The future, humanity has won a centuries long battle against vampires thanks to a religious order of highly trained combatants. With the remaining bloodsuckers corralled into reservations and mankind living within the walled safety of a sprawling metropolis the threat is seemingly over. But when his niece is kidnapped following a vampire attack Priest must go against his masters and venture out into the wastelands to save her.
The Searchers, Mad Max, Judge Dredd and Jedi knights are just a few of the influences on Priest, a theological post-apocalyptic action movie that reunites director Scott Stewart with Paul Bettany. Always an engaging screen presence Bettany does what he can with the material at hand, which doesn't offer much during its 80 minute running time.
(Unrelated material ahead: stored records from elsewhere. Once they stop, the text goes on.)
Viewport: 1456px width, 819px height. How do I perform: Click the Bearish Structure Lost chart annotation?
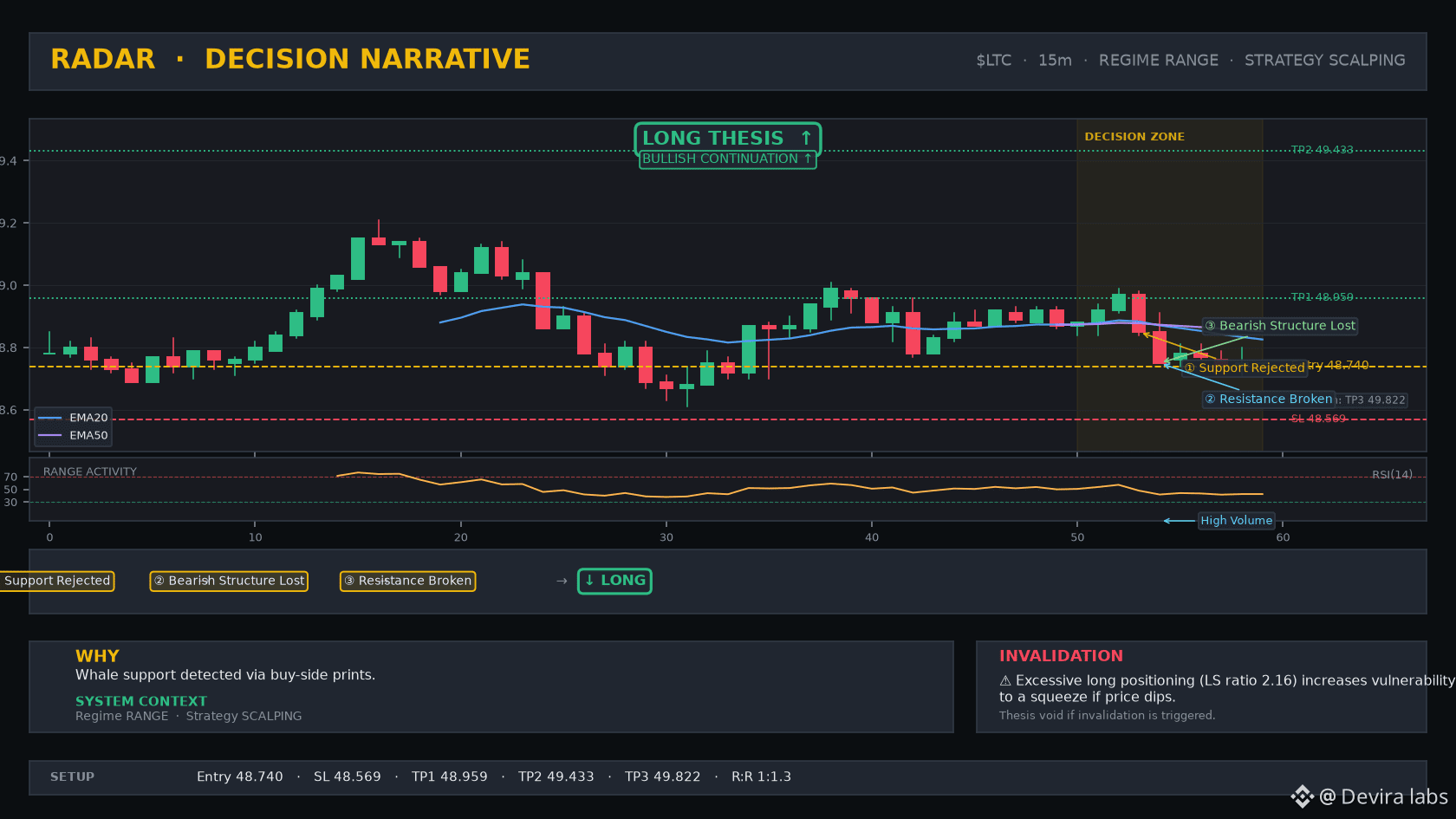[1280, 326]
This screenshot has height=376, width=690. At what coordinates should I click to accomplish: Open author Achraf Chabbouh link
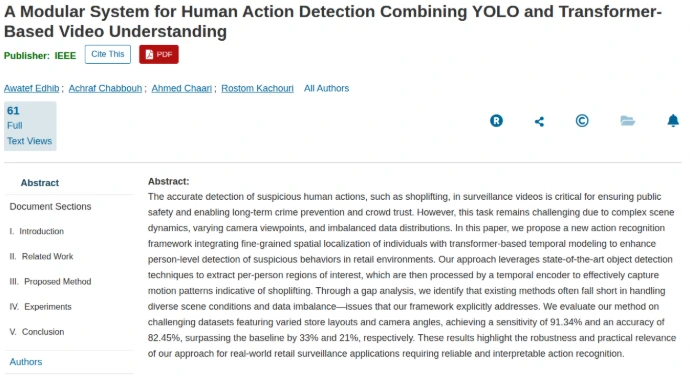105,88
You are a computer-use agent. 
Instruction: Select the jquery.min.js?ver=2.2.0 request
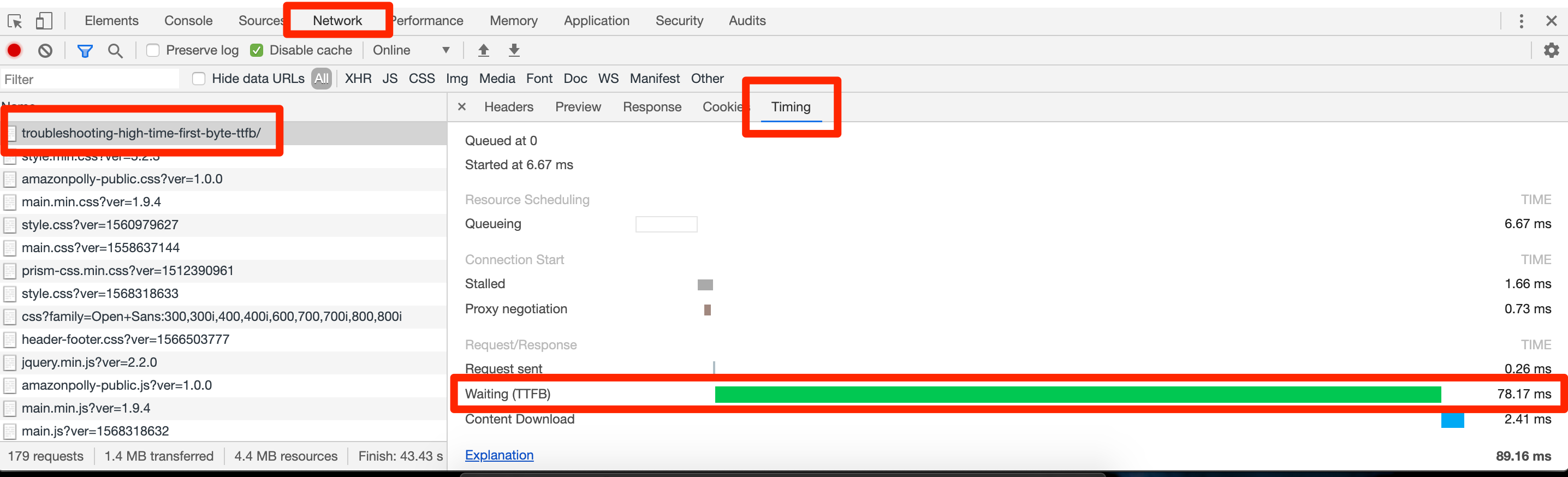pos(90,362)
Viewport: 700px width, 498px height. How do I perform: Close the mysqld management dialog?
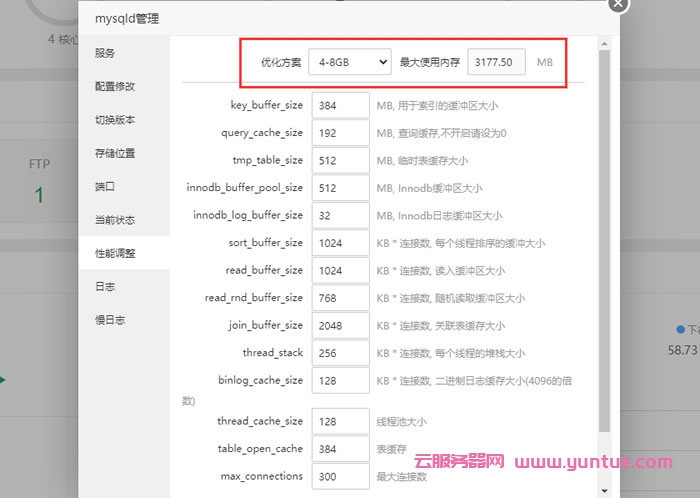(619, 3)
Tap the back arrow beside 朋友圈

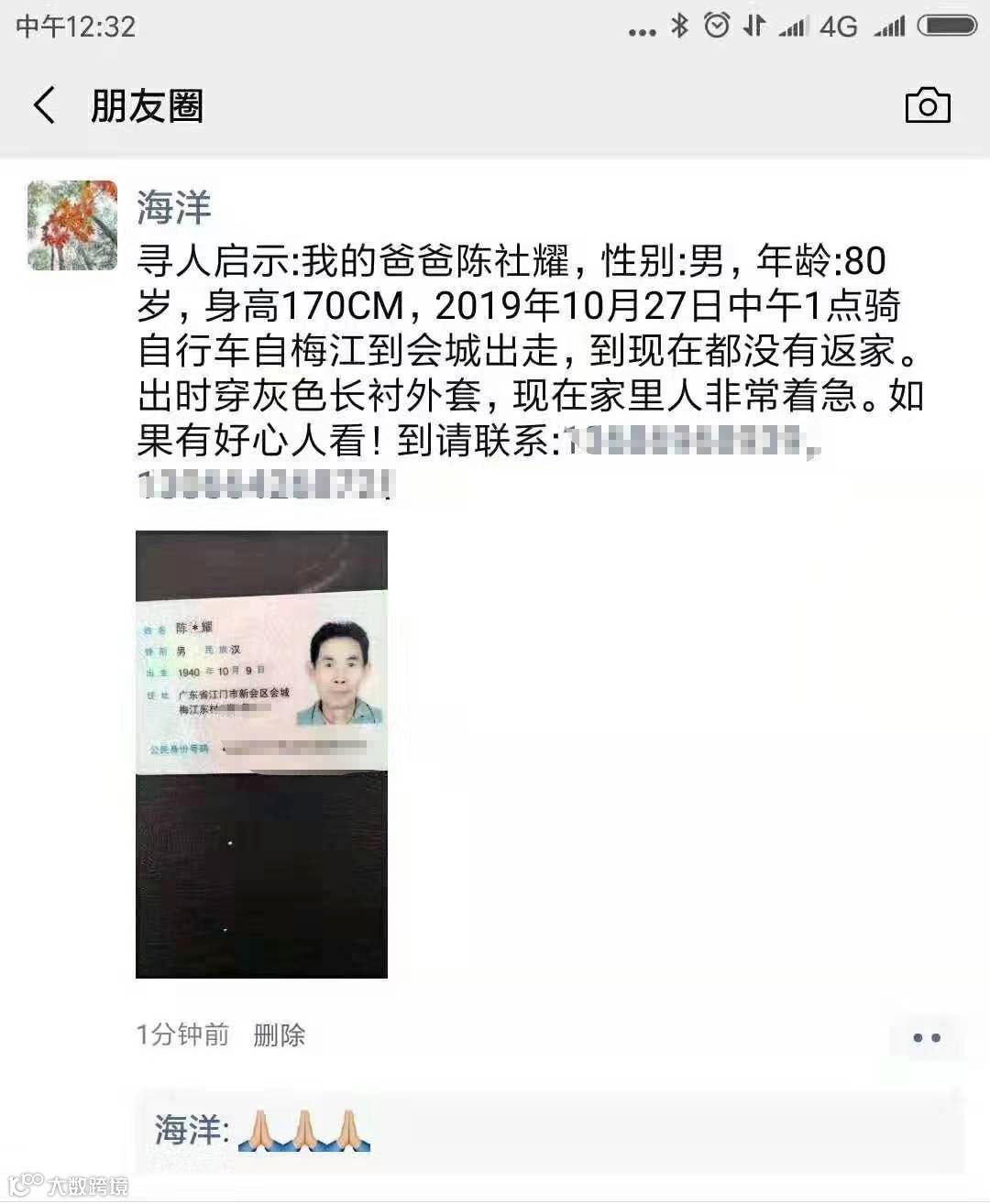point(44,105)
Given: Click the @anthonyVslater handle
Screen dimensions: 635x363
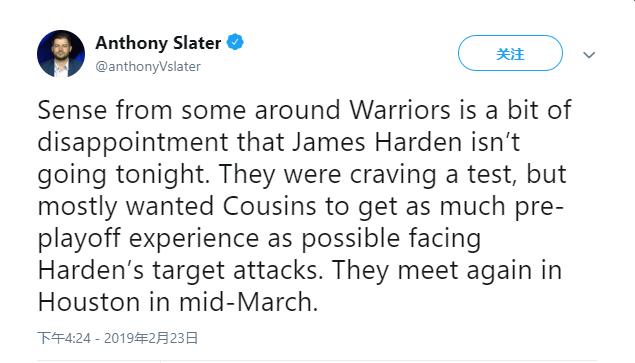Looking at the screenshot, I should click(x=148, y=66).
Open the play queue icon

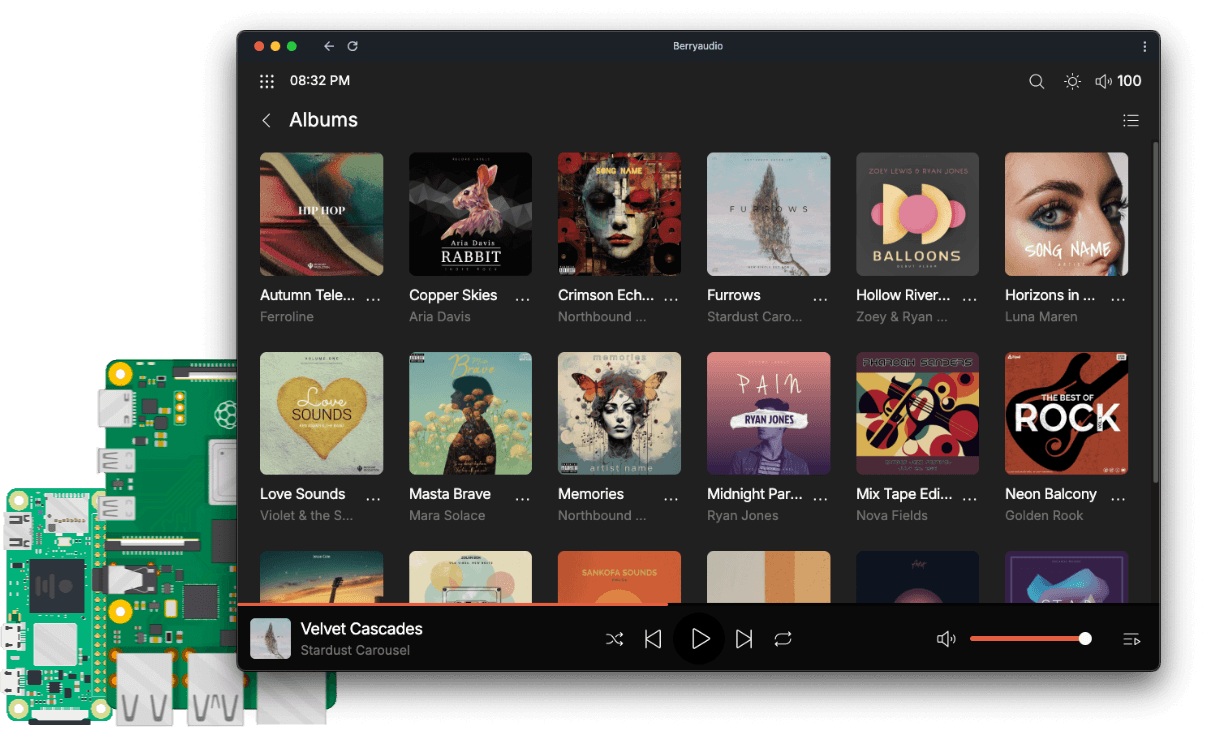click(x=1131, y=638)
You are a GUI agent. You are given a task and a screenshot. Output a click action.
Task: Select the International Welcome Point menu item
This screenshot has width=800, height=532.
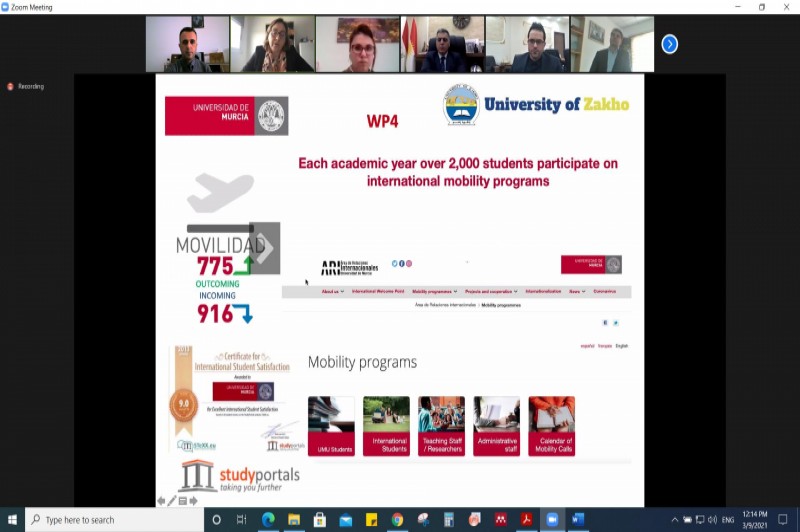click(x=378, y=291)
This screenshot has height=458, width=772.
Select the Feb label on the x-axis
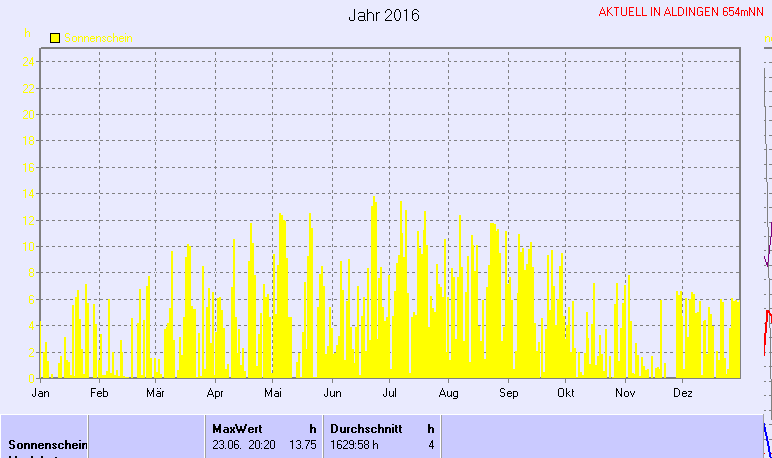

Rushing through anything resembling plot and characterisation it focuses on action, which is unfortunate considering how derivative it all is.
Priest's predictable narrative includes a driven hard as nails hero, a quarrelsome side-kick, an unrequited love interest and a former friend turned enemy, all set against the backdrop of a futuristic western setting. There's certainly potential here for originality, or at the very least a fresh spin on a familiar formula, but every opportunity is wasted. Maybe it's a form of participatory cinema in which the audience are tasked with picking out all the films this shamelessly steals from?
Priest might appeal to fans of Underworld and Resident Evil and like those films is blatantly an attempt at another action/horror franchise. But it's a tedious comic book adaptation and it's hard to see it generating enough of a fanbase to make sequels viable. Another generic B-movie to add to your collection.